Crude inventories fell by 5.94 million barrels in the week ending November 22, exceeding analysts’ expectations of a decline of about 600,000 barrels.
Without its value
The heads of commodity research at Goldman Sachs and Morgan Stanley said that oil prices are undervalued due to the deficit in the market and risks surrounding Iranian supplies as a result of possible sanctions under the administration of US President-elect Donald Trump.
“We believe that oil prices are about $5 per barrel lower than fair value based on the level of inventories,” Dan Struyven, co-head of global commodities research at Goldman Sachs, told reporters on Wednesday.
Struyven stated that estimates indicate that the oil market witnessed a deficit of about half a million barrels per day during the past year, suggesting that China and the United States will continue to rebuild the stock of strategic reserves to achieve energy security.
He explained that these factors, in addition to the decrease in production from OPEC Plus countries and the possible tightening of sanctions on Iran, which may reduce supplies by about one million barrels per day, may push oil prices to rise in the near term.
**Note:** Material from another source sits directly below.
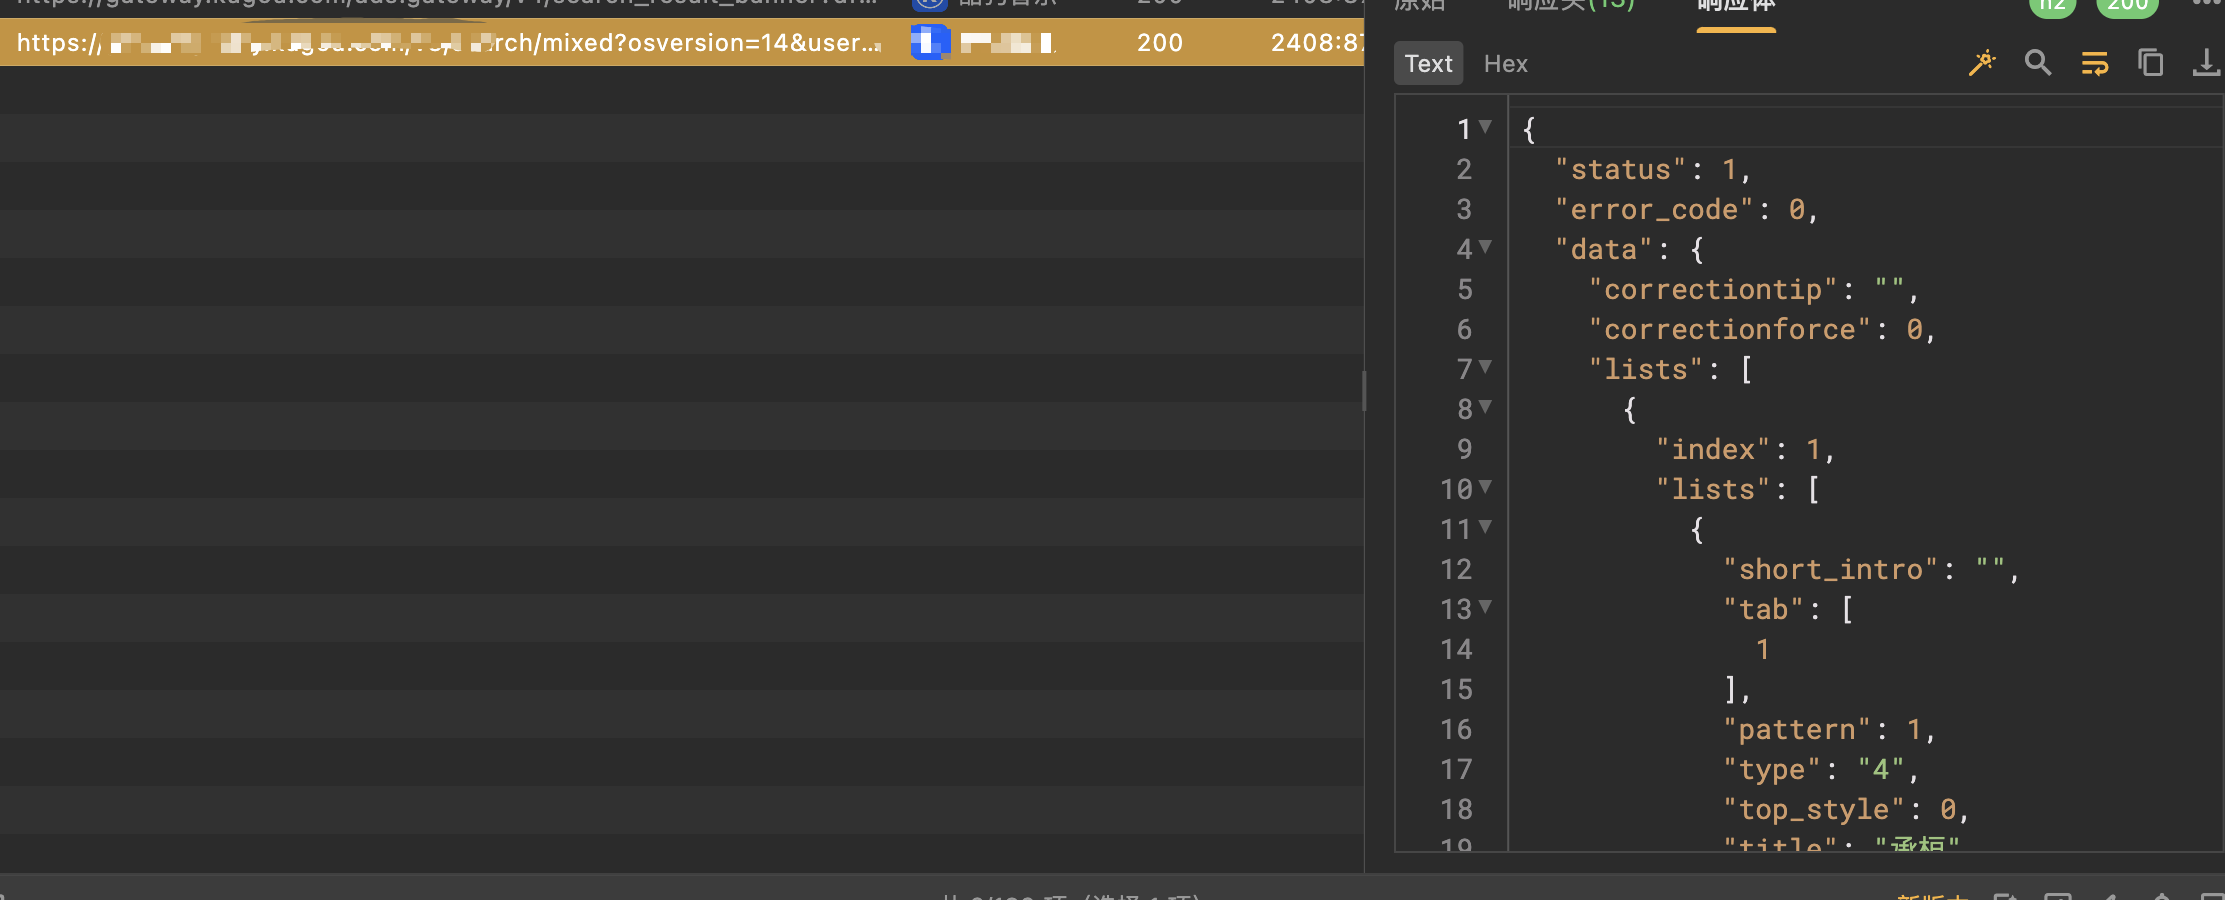2225x900 pixels.
Task: Collapse the "data" object at line 4
Action: tap(1485, 247)
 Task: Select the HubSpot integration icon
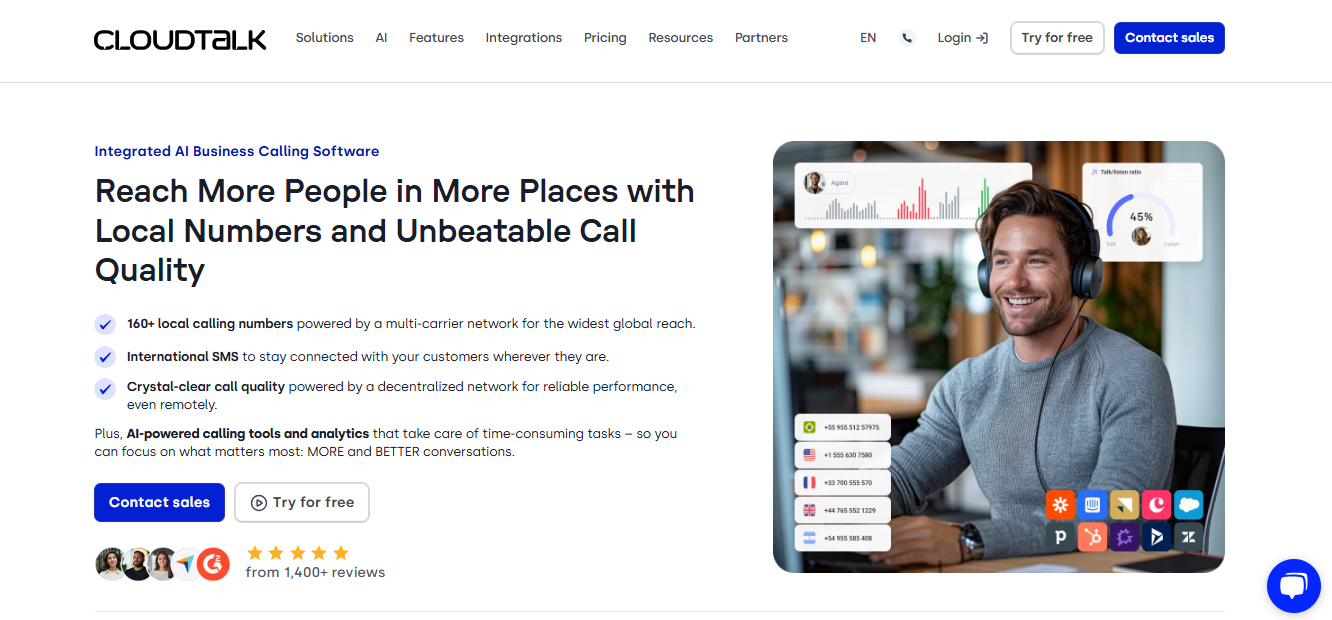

Struyven expected the price of Brent crude to reach a peak of about $78 per barrel by next June, before falling to $71 by 2026, as there is large surplus production capacity to address supply shortages when needed.
Expected high
Morgan Stanley’s chief commodities analyst, Martin Ratz, told Reuters last week that oil prices are expected to rise by a few dollars due to low inventories.
He added: “We can point to weak demand as one of the reasons, but there is also some decline in supply, and for many reasons the issue of the impending surplus is linked to next year.”
He pointed out that despite expectations that the surplus supply of oil will reach one million barrels per day next year, driven by production from outside OPEC Plus, there is no precedent for such a surplus to occur, as producers usually reduce production and demand increases when prices fall.
He added: “We are talking about the balance for a year, for example, so I see that the price of oil today gives a little more weight than necessary to future expectations.”